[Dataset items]
<<<<

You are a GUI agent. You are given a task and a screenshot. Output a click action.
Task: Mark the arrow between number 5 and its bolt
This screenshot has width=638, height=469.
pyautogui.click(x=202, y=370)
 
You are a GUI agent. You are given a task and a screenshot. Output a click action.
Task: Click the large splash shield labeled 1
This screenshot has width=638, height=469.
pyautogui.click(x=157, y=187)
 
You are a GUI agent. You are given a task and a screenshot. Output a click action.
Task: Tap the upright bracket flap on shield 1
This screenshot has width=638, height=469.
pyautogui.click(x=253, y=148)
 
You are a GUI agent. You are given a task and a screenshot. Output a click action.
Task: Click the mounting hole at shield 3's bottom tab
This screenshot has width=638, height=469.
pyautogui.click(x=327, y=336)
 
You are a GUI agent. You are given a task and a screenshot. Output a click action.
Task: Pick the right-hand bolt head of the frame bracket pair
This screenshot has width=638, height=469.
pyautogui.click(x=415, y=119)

>>>>

EXERCISE DETAILS =>
Reproduce the entries above, switching "GUI agent" to "interface agent" everywhere it occurs and leaving every other part unchanged.

FULL ANSWER =>
You are a interface agent. You are given a task and a screenshot. Output a click action.
Task: Mark the arrow between number 5 and its bolt
This screenshot has width=638, height=469.
pyautogui.click(x=202, y=370)
 
You are a interface agent. You are given a task and a screenshot. Output a click action.
Task: Click the large splash shield labeled 1
This screenshot has width=638, height=469.
pyautogui.click(x=157, y=187)
 
You are a interface agent. You are given a task and a screenshot. Output a click action.
Task: Tap the upright bracket flap on shield 1
This screenshot has width=638, height=469.
pyautogui.click(x=253, y=148)
 
You are a interface agent. You are given a task and a screenshot. Output a click action.
Task: Click the mounting hole at shield 3's bottom tab
This screenshot has width=638, height=469.
pyautogui.click(x=327, y=336)
 
You are a interface agent. You are given a task and a screenshot. Output a click action.
Task: Pick the right-hand bolt head of the frame bracket pair
This screenshot has width=638, height=469.
pyautogui.click(x=415, y=119)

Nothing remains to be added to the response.